Gavin v. Elliott

THIS case was argued before Department One, Justices Denison, Whitford, Sheafor and Adams; has been read and considered, however, by the court en banc under rule 43.

Elliott obtained a judgment against Gavin, administrator of the estate of Timothy H. Foley, in the district court on appeal from the county court in a statutory proceeding to enforce performance of a contract said to have been executed by Foley, to convey lot 2, Abriendo Place, Pueblo, to Elliott. The administrator brings error.

Foley died January 2, 1922. Gavin his half-brother, was appointed administrator January 9, 1922. March 23, 1925, John D. Foley and Austin Gavin, sole heirs of deceased, brought ejectment against Elliott in district court, to recover the land in question, which was in the latter's possession. July 14, 1925, Elliott began said proceedings in the county court, was defeated and appealed, with the result above stated. Later he answered in the ejectment action and moved to have it stayed pending the county court proceeding. We find nothing in the record to show what was done with this motion, but the ejectment suit has not been tried.

The plaintiff in error claims that the proceedings in the county court were so defective that that court never acquired jurisdiction to determine the case; first, because their petition did not bear the affidavit required *Page 97 by the statute which authorizes such proceedings; and, second, because the heirs were not made parties or served with notice.

The county court proceeding is brought under C. L. § § 5263-5268. Section 5264 says: "Such petitioner shall annex to his petition an affidavit to the truth thereof, and stating that no part of such contract has been satisfied except as stated in the petition."

There being no affidavit "annexed" to the petition as required by the statute, the defendant in error says that since the petition itself bears a jurat it is, in itself, a sufficient affidavit, and he cites, among other cases, Ausmusv. People, 47 Colo. 167, 175, 107 P. 204, 19 Ann. Cas. 491. We may concede, without deciding, that this proposition would be true, but the petition in this case does not say that no part of such contract has been satisfied except as stated in the petition, and therefore does not satisfy the statute. It is true that the petition alleges that the administrator had refused to carry out the contract and there is perhaps an implication here that no part thereof had been previously satisfied; but perjury could not be assigned, if, in fact, the deceased had satisfied this contract in some other way than by conveyance. We are compelled to say that there was no affidavit as required by the statute, and this necessitates reversal.
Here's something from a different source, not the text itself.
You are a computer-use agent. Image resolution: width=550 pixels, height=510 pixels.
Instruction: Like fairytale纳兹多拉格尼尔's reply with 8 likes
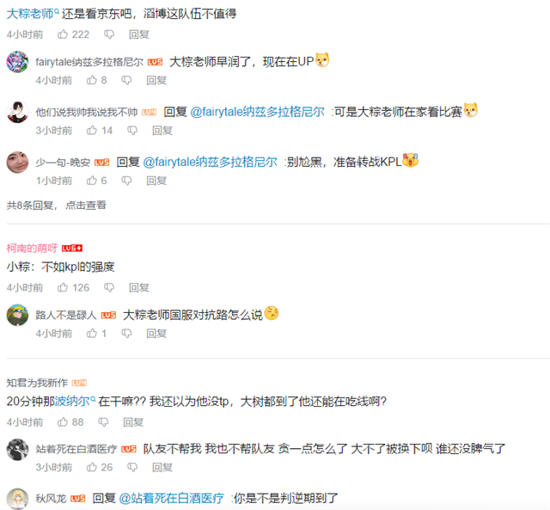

The plaintiff in error claims that without this affidavit the county court acquired no jurisdiction over the case because it is a special proceeding each preliminary step of which is jurisdictional, and so, although no objection on this ground was made below, the point is available here. This may be conceded, but the matter may be corrected after reversal, since this is a matter which might have been corrected in the county court, and, under the evidence, the amendment will be in furtherance of justice.

It is claimed that the petition does not state a cause of action because it does not state that petitioner has paid taxes and has insured, as required by the contract; but the contract as stated in the petition makes no such *Page 98 requirement of the petitioner. The petition, then, is not open to this objection. The contract in evidence does not conform to the petition, but no objection was made on account of variance; so an amendment will be proper after reversal.

It is objected that the heirs were not made parties or served with notice as required by the statute; in reply to this it is claimed that they waived notice by their conduct. Whatever may be the case about that, if they were not in court the judgment will have no validity against them nor will any deed by the administrator pursuant thereto, and since they are not in this court anything we may say or decide in regard to their rights will not bind them; upon reversal, however, these matters may be amended by bringing them in. Conroy v. Cover, 80 Colo. 434,252 P. 883; Atwood v. R.I. Hospital Trust Co., 275 Fed. 513, 516, 517, 24 A.L.R. 156.

The contract in evidence, unlike the contract in the petition, provided that Elliott should pay taxes and insurance and keep the property insured, and in default thereof forfeit all payments made, and it is urged here that since he let the property go uninsured and failed to pay certain taxes he has forfeited all his rights. As to taxes the failure was to pay the taxes of 1926, which became due after the tender into court of payment of the last note for purchase money. Such failure could not be a ground for forfeiture. As to payment of insurance there is no proof and no finding of the court, but, since the petitioner tendered payment of the last note, respondent was offered all that he was entitled to; the insurance, therefore, became immaterial as far as the right of petitioner to a deed is concerned; and as to forfeiture, since no forfeiture was declared before the tender of payment of the final note, the insurance became immaterial on that point also, because after full payment the insurance could be of no consequence to the vendor.

The judgment is reversed and the cause remanded to the district court with directions to remand it to the *Page 99 county court for amendment. The proceedings may be amended as the parties may be advised and the heirs may be made parties with due notice under the statute.

MR. JUSTICE ADAMS concurs in the result.